1. The aims of the present study were to administer
morphine (14.0 mumol/kg, s.c.) to male Hooded Wistar rats and to determine the effect of
uranyl nitrate-induced
renal failure on: (i) the antinociceptive effect of
morphine; (ii) the pharmacokinetics of
morphine and
morphine-3-glucuronide (M3G); and (iii) the relationship between antinociceptive effect and the pharmacokinetics of
morphine in plasma and brain. 2.
Renal failure was induced by a single s.c. injection of
uranyl nitrate and kinetic/dynamic studies were performed 10 days after its administration, when
creatinine clearance was 17% of the control group. Antinociceptive effect was measured by the tail-flick method at various times up to 2 h post-
drug administration. Concentrations of
morphine and M3G in plasma and brain and concentrations of
creatinine in urine and serum were determined by specific HPLC methods. 3. After
morphine administration, the area under the antinociceptive effect-time curve was decreased by 44% in
renal failure rats. There were no differences between control and
renal failure rats in: (i) plasma
morphine concentration-time curves; (ii) brain
morphine concentration-time curves; and (iii) plasma M3G concentration-time curves.

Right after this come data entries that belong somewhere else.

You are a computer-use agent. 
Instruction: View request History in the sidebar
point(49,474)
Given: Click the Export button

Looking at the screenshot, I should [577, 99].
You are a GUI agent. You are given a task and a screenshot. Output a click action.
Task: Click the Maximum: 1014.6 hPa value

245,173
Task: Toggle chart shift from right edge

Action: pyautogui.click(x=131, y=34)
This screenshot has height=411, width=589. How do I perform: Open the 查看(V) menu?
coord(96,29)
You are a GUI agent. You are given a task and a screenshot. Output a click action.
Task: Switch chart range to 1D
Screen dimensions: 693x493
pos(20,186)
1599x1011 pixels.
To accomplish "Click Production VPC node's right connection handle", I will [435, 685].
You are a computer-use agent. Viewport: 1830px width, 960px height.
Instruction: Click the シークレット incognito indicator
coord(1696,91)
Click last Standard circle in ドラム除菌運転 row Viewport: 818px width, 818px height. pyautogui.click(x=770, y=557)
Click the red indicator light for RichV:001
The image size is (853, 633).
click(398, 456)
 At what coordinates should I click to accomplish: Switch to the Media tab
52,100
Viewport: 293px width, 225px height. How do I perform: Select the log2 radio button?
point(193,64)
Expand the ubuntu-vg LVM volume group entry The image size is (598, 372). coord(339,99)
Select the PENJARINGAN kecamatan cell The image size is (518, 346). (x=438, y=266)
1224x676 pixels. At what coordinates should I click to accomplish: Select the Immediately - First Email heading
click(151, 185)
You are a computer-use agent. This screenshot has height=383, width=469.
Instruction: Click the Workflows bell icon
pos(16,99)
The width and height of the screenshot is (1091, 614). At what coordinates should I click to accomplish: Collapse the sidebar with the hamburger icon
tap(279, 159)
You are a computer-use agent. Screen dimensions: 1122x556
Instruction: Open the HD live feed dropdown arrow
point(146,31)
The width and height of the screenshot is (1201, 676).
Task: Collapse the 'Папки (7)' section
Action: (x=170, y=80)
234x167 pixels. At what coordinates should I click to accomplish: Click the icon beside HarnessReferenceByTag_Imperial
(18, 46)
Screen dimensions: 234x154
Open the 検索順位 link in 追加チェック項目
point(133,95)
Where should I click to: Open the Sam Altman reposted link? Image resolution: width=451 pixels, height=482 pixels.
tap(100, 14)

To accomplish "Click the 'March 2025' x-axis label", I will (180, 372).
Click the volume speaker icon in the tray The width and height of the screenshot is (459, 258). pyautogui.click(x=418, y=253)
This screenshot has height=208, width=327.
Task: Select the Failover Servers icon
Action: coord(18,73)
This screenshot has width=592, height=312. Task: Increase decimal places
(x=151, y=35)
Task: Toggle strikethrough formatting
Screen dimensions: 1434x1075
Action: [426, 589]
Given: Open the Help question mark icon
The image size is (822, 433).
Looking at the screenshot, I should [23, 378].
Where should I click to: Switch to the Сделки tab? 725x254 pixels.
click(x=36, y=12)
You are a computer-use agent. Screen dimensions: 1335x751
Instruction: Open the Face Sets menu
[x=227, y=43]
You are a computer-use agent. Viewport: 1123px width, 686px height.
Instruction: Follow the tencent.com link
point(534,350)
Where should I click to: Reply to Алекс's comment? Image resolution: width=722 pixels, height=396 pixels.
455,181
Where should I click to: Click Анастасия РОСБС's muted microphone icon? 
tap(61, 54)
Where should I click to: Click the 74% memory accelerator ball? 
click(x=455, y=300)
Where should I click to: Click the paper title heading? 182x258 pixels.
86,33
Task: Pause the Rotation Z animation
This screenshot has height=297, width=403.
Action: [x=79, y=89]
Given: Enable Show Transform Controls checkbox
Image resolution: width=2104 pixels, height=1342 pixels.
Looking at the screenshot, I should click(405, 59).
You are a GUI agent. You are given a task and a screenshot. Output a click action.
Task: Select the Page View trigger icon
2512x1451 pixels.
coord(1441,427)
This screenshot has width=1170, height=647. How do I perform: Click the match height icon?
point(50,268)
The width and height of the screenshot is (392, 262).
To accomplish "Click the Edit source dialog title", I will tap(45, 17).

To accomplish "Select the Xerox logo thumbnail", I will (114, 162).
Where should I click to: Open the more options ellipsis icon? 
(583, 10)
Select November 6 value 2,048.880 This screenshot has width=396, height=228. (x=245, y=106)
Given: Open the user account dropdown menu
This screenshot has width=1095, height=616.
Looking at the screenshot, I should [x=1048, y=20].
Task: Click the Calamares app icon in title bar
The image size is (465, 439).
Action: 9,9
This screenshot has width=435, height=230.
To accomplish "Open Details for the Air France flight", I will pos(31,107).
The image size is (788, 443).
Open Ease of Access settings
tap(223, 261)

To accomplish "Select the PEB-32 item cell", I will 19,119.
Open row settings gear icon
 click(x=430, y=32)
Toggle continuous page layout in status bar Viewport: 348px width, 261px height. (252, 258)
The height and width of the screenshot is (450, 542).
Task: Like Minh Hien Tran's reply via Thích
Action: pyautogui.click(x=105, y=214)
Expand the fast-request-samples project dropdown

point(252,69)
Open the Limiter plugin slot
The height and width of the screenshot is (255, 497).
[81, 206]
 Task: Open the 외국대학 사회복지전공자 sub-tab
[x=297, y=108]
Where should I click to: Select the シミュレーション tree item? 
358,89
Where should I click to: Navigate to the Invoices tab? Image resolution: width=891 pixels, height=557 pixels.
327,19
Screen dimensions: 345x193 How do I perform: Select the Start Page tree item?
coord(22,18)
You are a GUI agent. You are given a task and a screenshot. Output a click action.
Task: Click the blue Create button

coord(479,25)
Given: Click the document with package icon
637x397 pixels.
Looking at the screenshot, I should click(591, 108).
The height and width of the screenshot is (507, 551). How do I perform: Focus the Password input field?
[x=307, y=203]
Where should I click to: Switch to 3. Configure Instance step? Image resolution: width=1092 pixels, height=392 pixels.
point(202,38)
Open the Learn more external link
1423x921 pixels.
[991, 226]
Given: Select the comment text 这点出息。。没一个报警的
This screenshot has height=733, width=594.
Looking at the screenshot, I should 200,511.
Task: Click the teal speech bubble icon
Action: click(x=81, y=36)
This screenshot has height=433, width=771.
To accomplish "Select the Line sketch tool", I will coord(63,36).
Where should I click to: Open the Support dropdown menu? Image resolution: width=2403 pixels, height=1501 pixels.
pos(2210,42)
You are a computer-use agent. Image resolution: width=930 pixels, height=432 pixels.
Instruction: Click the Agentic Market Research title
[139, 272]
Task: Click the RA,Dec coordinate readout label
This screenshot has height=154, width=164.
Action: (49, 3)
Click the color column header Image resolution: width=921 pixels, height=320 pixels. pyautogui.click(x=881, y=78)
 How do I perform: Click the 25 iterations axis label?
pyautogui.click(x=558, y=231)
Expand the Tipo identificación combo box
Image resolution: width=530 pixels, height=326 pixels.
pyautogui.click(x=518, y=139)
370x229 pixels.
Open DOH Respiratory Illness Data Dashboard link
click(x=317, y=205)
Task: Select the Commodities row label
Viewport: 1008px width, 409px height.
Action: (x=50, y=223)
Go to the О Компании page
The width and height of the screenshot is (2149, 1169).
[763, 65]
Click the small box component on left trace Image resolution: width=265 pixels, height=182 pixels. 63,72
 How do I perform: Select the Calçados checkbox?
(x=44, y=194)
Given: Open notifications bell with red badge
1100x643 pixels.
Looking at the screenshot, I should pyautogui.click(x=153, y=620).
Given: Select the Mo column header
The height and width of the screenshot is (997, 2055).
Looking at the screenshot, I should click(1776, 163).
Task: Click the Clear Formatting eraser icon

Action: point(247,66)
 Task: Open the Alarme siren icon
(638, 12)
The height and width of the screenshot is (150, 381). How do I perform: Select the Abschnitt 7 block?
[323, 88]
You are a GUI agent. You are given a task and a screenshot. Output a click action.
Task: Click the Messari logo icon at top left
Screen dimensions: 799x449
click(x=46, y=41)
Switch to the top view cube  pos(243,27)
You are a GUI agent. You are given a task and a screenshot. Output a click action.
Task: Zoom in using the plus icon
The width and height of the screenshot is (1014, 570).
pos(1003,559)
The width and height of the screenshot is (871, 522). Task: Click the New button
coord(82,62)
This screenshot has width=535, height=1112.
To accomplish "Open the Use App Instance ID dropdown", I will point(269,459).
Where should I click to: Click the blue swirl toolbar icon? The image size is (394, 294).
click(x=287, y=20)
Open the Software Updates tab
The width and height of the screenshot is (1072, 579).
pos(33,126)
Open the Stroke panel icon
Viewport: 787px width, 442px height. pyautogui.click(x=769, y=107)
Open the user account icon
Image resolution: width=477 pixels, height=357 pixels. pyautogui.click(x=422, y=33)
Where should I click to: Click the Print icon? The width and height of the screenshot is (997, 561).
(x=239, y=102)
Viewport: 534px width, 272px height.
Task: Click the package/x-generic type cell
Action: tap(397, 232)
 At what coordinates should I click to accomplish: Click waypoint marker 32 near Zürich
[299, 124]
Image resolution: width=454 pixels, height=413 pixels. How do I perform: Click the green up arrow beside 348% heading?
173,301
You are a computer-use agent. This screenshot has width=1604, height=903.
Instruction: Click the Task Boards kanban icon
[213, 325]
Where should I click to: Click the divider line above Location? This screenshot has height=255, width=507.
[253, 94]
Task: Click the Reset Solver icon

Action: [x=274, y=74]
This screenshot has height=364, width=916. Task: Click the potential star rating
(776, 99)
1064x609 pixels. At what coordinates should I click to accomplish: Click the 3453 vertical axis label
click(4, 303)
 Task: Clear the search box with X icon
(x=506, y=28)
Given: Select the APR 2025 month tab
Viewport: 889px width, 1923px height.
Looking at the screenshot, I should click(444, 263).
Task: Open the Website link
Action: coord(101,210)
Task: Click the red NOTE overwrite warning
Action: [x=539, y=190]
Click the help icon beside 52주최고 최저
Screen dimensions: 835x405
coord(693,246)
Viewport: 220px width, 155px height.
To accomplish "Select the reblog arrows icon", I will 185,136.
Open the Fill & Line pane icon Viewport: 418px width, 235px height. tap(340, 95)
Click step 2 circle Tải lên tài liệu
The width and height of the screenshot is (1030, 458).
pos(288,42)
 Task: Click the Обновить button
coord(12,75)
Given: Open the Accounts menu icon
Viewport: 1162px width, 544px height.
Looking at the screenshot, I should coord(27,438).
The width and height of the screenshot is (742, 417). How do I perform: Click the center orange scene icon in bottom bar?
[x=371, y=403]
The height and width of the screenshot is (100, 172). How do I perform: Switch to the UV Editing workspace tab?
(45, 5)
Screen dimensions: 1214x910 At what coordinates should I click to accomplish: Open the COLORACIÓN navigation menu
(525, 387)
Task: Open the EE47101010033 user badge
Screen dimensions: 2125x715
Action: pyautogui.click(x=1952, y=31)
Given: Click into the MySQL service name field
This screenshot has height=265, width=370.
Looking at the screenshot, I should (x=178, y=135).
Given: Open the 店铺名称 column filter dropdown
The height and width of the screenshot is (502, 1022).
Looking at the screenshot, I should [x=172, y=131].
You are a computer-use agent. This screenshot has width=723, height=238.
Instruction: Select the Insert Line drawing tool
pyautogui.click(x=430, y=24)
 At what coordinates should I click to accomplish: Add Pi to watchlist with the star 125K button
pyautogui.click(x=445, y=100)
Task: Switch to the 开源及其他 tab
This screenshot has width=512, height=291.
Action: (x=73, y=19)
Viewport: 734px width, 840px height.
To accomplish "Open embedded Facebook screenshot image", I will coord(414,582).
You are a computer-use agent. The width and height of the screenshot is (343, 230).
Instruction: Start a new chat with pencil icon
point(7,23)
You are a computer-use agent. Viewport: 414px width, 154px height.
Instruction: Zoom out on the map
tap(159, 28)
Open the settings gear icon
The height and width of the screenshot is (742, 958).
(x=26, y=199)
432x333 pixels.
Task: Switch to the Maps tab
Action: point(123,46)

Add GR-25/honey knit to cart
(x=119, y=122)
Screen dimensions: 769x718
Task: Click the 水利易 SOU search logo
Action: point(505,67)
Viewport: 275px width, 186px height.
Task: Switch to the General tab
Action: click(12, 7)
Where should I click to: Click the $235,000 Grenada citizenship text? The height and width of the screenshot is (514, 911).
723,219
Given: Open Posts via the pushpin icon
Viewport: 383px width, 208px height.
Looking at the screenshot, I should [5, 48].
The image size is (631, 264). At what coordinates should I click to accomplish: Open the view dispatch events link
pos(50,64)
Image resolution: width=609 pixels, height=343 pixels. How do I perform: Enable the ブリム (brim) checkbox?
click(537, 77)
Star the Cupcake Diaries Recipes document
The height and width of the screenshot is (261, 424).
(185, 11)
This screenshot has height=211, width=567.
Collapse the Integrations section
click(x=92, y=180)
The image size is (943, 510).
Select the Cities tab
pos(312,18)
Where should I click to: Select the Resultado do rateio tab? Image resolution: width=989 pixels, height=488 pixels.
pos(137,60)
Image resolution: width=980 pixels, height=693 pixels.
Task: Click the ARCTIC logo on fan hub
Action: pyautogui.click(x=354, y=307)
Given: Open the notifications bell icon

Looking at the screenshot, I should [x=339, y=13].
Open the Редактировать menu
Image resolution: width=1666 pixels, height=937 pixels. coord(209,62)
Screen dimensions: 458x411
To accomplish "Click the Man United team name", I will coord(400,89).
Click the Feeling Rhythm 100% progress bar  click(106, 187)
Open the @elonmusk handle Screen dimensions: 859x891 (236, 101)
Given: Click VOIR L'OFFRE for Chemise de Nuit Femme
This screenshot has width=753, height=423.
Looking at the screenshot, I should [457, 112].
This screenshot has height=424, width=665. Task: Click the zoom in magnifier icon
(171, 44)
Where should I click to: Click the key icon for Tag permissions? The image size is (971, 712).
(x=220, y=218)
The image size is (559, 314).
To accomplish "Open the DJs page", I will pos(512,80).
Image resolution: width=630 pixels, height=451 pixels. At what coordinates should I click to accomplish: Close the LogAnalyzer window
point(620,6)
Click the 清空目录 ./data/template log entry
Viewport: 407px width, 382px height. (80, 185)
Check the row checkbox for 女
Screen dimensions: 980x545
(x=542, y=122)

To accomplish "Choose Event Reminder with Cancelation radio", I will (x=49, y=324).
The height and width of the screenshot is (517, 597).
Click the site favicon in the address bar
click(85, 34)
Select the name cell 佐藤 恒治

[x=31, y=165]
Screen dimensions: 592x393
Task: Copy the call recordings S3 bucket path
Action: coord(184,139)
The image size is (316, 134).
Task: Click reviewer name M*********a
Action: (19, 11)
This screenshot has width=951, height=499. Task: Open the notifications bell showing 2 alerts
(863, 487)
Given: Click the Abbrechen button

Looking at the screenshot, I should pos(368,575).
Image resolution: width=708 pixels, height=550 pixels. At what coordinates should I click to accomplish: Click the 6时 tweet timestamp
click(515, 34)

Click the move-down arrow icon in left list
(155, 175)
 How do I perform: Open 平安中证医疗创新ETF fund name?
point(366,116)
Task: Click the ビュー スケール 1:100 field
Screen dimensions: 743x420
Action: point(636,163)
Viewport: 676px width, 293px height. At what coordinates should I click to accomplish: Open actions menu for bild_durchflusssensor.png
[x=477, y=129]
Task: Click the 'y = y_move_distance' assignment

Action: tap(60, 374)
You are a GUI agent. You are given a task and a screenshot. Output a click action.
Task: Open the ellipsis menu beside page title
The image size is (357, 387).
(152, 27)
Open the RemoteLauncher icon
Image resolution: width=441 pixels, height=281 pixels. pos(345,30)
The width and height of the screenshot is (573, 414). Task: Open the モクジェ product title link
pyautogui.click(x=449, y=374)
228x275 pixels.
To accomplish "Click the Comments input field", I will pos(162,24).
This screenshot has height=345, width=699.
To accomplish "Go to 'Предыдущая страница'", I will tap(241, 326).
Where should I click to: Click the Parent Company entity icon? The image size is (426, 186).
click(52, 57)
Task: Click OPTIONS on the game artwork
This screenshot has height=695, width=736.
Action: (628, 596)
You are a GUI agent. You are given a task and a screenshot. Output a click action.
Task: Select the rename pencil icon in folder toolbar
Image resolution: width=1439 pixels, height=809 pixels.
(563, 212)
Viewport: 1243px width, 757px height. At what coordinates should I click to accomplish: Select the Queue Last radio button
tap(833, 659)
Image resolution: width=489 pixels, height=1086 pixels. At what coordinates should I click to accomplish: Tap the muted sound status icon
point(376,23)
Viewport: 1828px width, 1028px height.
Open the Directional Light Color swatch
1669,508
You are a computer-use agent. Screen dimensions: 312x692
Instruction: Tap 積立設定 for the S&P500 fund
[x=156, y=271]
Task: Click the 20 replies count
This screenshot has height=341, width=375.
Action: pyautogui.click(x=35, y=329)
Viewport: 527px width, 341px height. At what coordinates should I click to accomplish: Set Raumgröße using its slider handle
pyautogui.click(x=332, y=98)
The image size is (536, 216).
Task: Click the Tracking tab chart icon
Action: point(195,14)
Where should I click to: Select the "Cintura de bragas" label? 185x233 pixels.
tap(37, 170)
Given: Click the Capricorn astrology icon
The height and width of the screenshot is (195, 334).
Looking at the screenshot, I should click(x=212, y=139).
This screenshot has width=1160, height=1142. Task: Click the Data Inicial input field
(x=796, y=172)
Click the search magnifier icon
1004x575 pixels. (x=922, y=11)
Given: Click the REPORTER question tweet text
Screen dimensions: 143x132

Morphine-6-glucuronide was not detected in any plasma or brain sample from rats administered
morphine and no M3G was detected in brain. 4. For both control and
renal failure rats, the relationships between antinociceptive effect and plasma
morphine concentration were characterized by counterclockwise hysteresis loops, probably reflecting a delay for the relatively polar
morphine to cross the blood-brain barrier. The relationship between antinociceptive effect and brain
morphine concentration in control rats revealed no evidence of acute tolerance and was described by a sigmoidal function. In contrast, the relationship in
renal failure rats was characterized by clockwise hysteresis, which is consistent with acute tolerance development.